(TASK PROMPT):
This exercise calls for every line of the data below with the string "مهدی" in it.

══════════════════════════════

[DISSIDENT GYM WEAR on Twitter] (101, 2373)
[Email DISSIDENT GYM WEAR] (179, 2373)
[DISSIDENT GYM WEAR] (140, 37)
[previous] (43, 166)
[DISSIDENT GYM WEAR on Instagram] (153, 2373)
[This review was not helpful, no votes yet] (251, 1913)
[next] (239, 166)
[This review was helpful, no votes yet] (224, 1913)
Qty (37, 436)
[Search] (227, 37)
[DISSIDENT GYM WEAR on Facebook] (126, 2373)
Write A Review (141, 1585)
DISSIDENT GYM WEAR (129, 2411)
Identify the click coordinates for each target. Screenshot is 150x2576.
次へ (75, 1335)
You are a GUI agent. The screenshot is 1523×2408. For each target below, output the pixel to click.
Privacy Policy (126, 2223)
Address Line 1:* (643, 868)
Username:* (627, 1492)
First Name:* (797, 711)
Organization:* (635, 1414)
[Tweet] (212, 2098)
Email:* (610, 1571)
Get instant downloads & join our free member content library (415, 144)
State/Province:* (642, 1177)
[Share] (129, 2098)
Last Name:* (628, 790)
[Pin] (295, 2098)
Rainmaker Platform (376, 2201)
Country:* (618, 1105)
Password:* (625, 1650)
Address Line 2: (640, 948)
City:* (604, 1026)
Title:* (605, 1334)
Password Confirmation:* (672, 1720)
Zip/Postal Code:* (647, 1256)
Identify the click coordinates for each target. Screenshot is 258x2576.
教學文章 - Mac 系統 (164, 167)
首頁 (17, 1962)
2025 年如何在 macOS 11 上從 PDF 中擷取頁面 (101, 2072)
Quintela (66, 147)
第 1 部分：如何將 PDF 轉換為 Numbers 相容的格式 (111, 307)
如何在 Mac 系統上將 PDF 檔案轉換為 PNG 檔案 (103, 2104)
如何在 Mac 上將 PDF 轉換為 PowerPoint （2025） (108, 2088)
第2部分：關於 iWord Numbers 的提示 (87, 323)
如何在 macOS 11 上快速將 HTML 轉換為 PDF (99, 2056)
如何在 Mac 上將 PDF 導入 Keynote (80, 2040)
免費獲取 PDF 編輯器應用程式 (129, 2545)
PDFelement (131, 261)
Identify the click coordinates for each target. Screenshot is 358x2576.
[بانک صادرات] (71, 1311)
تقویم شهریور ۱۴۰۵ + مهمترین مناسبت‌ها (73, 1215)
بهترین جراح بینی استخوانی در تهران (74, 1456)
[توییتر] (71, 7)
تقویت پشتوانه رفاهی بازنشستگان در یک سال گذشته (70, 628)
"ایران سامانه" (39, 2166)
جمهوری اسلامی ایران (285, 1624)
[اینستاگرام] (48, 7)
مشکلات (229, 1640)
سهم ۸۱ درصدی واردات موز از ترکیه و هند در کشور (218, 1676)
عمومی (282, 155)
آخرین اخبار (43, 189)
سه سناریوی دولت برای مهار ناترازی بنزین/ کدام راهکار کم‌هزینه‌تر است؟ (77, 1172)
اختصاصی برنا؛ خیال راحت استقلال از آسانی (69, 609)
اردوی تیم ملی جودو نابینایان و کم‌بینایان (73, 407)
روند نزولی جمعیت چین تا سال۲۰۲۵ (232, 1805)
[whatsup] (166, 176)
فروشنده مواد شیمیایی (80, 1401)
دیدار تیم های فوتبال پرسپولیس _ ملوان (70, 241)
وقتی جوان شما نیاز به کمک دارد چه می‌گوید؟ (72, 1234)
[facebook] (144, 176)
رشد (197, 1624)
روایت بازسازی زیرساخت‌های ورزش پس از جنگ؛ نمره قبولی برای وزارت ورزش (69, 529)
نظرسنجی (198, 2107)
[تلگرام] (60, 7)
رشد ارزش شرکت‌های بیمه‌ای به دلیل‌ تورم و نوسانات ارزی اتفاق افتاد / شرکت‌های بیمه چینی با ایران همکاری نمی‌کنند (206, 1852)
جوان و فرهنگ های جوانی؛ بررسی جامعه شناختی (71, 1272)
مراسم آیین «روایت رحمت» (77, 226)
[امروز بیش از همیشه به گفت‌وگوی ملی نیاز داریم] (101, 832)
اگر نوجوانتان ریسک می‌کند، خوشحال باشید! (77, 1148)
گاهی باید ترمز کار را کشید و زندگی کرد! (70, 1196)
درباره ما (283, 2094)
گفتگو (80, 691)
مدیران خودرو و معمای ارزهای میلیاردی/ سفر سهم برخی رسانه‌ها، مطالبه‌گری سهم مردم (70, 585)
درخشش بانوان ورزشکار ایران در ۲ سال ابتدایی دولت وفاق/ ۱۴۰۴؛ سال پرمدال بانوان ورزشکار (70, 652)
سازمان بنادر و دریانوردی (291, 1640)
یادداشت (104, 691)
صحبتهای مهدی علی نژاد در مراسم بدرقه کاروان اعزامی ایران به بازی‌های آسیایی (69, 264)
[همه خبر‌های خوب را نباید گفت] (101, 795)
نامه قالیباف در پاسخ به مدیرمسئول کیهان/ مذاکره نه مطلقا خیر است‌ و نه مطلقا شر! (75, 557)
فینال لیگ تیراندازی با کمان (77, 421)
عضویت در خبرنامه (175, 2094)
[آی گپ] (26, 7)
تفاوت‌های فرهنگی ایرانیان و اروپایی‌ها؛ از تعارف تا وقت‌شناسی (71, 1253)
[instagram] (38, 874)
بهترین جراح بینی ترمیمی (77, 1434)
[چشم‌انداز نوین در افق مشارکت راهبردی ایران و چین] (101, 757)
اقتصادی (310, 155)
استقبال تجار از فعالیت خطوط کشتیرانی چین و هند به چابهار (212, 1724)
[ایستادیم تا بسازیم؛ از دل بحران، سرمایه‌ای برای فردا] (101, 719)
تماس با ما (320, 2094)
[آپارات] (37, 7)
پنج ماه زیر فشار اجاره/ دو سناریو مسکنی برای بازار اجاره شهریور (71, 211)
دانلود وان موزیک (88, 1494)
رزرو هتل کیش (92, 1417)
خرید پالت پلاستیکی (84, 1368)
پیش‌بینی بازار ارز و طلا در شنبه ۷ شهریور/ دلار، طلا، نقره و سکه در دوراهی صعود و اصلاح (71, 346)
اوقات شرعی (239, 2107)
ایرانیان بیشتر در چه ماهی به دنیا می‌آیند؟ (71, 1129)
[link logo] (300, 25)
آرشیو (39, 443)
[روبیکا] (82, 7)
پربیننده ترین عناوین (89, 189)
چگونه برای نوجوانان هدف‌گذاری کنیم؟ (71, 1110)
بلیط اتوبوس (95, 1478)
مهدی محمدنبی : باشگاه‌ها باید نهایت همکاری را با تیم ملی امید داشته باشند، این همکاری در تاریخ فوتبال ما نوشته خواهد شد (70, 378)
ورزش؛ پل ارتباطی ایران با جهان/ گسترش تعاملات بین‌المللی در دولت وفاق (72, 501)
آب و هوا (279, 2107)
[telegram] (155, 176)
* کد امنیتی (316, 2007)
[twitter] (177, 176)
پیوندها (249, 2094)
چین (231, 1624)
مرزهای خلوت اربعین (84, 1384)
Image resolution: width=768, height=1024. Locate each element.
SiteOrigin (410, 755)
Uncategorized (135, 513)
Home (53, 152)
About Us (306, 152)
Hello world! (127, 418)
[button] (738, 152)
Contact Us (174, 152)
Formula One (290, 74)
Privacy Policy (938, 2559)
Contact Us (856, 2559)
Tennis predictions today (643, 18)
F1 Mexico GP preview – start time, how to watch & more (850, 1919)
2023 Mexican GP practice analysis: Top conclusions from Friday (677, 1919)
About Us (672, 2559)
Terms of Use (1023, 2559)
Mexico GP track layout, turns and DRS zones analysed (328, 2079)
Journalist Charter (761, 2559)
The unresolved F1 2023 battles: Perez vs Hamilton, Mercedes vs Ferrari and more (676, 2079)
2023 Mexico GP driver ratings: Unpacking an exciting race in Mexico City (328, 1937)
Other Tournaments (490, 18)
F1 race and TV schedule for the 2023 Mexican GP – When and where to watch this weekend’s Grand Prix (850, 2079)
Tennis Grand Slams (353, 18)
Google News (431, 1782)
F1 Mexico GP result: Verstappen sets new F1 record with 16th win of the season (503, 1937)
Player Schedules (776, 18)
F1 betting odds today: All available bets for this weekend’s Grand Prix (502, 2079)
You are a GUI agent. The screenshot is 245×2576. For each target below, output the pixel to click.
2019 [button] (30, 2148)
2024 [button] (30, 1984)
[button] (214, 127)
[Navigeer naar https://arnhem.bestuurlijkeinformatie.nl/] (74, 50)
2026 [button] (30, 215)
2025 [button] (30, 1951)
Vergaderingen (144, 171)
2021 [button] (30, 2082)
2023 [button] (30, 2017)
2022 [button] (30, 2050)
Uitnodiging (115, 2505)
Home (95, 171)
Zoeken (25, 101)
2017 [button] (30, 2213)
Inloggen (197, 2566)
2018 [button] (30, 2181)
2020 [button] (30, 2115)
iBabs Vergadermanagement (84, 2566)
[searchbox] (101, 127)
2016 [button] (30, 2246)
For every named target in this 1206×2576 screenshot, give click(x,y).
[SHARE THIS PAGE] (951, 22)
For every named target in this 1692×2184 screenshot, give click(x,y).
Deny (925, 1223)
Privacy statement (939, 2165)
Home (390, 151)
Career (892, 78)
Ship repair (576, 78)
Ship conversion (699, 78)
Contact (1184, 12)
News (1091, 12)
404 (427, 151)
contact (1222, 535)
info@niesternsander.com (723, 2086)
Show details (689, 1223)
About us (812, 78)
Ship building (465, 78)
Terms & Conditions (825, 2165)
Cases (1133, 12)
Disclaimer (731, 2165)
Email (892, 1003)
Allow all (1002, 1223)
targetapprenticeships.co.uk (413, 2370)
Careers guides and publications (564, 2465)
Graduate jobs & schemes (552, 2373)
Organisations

══════════════════════════════

(EXERCISE ANSWER):
صحبتهای مهدی علی نژاد در مراسم بدرقه کاروان اعزامی ایران به بازی‌های آسیایی (69, 264)
مهدی محمدنبی : باشگاه‌ها باید نهایت همکاری را با تیم ملی امید داشته باشند، این همکاری در تاریخ فوتبال ما نوشته خواهد شد (70, 378)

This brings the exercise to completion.